### Task statement
In your reply, write out the records exactly, each line intact.

### Records for this task
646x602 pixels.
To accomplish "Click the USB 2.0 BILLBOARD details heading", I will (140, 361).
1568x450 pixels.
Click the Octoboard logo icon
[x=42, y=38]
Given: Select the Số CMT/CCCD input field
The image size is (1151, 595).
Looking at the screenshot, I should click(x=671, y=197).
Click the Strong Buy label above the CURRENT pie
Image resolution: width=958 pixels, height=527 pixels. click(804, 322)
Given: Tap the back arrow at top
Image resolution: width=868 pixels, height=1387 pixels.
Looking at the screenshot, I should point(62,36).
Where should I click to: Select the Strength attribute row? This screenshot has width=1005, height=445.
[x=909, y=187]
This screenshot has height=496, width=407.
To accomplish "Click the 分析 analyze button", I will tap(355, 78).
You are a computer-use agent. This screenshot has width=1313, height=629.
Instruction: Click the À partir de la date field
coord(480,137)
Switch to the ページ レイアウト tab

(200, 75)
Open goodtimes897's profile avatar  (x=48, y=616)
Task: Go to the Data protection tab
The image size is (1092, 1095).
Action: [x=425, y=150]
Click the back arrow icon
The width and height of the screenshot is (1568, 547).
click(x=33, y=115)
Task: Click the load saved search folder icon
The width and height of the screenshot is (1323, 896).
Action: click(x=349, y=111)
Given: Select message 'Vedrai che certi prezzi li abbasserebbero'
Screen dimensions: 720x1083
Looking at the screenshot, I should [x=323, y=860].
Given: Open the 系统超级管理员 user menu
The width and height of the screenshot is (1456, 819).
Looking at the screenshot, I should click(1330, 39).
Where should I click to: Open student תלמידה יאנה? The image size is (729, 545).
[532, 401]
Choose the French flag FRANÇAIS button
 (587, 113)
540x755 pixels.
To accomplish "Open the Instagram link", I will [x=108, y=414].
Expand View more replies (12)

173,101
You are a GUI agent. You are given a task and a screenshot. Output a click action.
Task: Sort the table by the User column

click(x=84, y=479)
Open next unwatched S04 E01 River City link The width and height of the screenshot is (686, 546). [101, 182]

### Exercise result
646x602 pixels.
To accomplish "Click the USB 2.0 BILLBOARD details heading", I will (140, 361).
1568x450 pixels.
Click the Octoboard logo icon
[x=42, y=38]
Given: Select the Số CMT/CCCD input field
The image size is (1151, 595).
Looking at the screenshot, I should click(x=671, y=197).
Click the Strong Buy label above the CURRENT pie
Image resolution: width=958 pixels, height=527 pixels. click(804, 322)
Given: Tap the back arrow at top
Image resolution: width=868 pixels, height=1387 pixels.
Looking at the screenshot, I should point(62,36).
Where should I click to: Select the Strength attribute row? This screenshot has width=1005, height=445.
[x=909, y=187]
This screenshot has height=496, width=407.
To accomplish "Click the 分析 analyze button", I will tap(355, 78).
You are a computer-use agent. This screenshot has width=1313, height=629.
Instruction: Click the À partir de la date field
coord(480,137)
Switch to the ページ レイアウト tab

(200, 75)
Open goodtimes897's profile avatar  (x=48, y=616)
Task: Go to the Data protection tab
The image size is (1092, 1095).
Action: [x=425, y=150]
Click the back arrow icon
The width and height of the screenshot is (1568, 547).
click(x=33, y=115)
Task: Click the load saved search folder icon
The width and height of the screenshot is (1323, 896).
Action: click(x=349, y=111)
Given: Select message 'Vedrai che certi prezzi li abbasserebbero'
Screen dimensions: 720x1083
Looking at the screenshot, I should [x=323, y=860].
Given: Open the 系统超级管理员 user menu
The width and height of the screenshot is (1456, 819).
Looking at the screenshot, I should click(1330, 39).
Where should I click to: Open student תלמידה יאנה? The image size is (729, 545).
[532, 401]
Choose the French flag FRANÇAIS button
 (587, 113)
540x755 pixels.
To accomplish "Open the Instagram link", I will [x=108, y=414].
Expand View more replies (12)

173,101
You are a GUI agent. You are given a task and a screenshot. Output a click action.
Task: Sort the table by the User column

click(x=84, y=479)
Open next unwatched S04 E01 River City link The width and height of the screenshot is (686, 546). [101, 182]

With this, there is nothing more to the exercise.